Overview

ELB supports two types of certificates. If you need an HTTPS listener, you need to bind a server certificate to it. To enable mutual authentication, you also need to bind a CA certificate to the listener.

  • Server certificate: used for SSL handshake negotiations if an HTTPS listener is used. Both the certificate content and private key are required.

  • CA certificate: issued by a certificate authority (CA) and used to verify the certificate issuer. If HTTPS mutual authentication is required, HTTPS connections can be established only when the client provides a certificate issued by a specific CA.

Precautions

  • A certificate can be used by multiple load balancers but only needs to be uploaded to each load balancer once.

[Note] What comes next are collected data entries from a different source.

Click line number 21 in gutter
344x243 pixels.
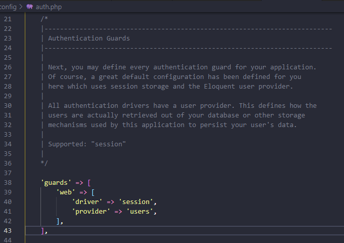coord(8,19)
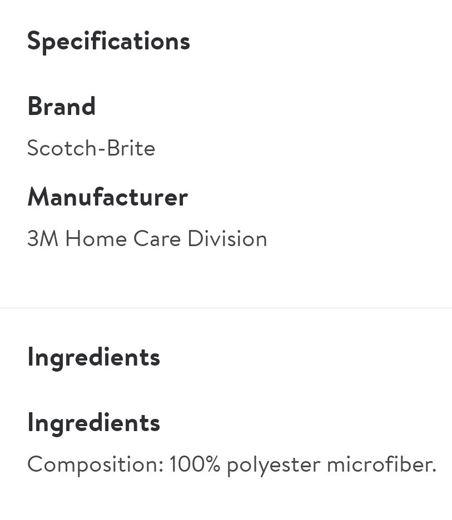Click the word polyester
Image resolution: width=452 pixels, height=520 pixels.
pyautogui.click(x=274, y=466)
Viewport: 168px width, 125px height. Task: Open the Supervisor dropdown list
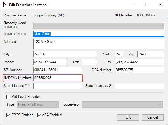point(122,105)
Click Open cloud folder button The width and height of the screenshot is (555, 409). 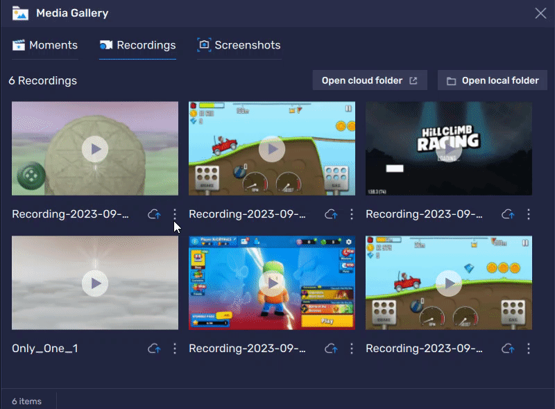[369, 80]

  • If a certificate is used for SNI, you need to specify a domain name for the certificate, and the domain name must be the same as that in the certificate.

  • For each certificate type, a listener can have only one certificate by default, but a certificate can be bound to more than one listener. If SNI is enabled for the listener, multiple server certificates can be bound.

  • Only original certificates are supported. That is to say, you cannot encrypt your certificates.

  • You can use self-signed certificates. However, note that self-signed certificates pose security risks. Therefore, it is recommended that you use certificates issued by third parties.

  • ELB supports certificates only in PEM format. If you have a certificate in any other format, you must convert it to a PEM-encoded certificate.

  • Currently, ELB does not check certificate validity.

  • If a certificate has expired, you need to manually replace or delete it.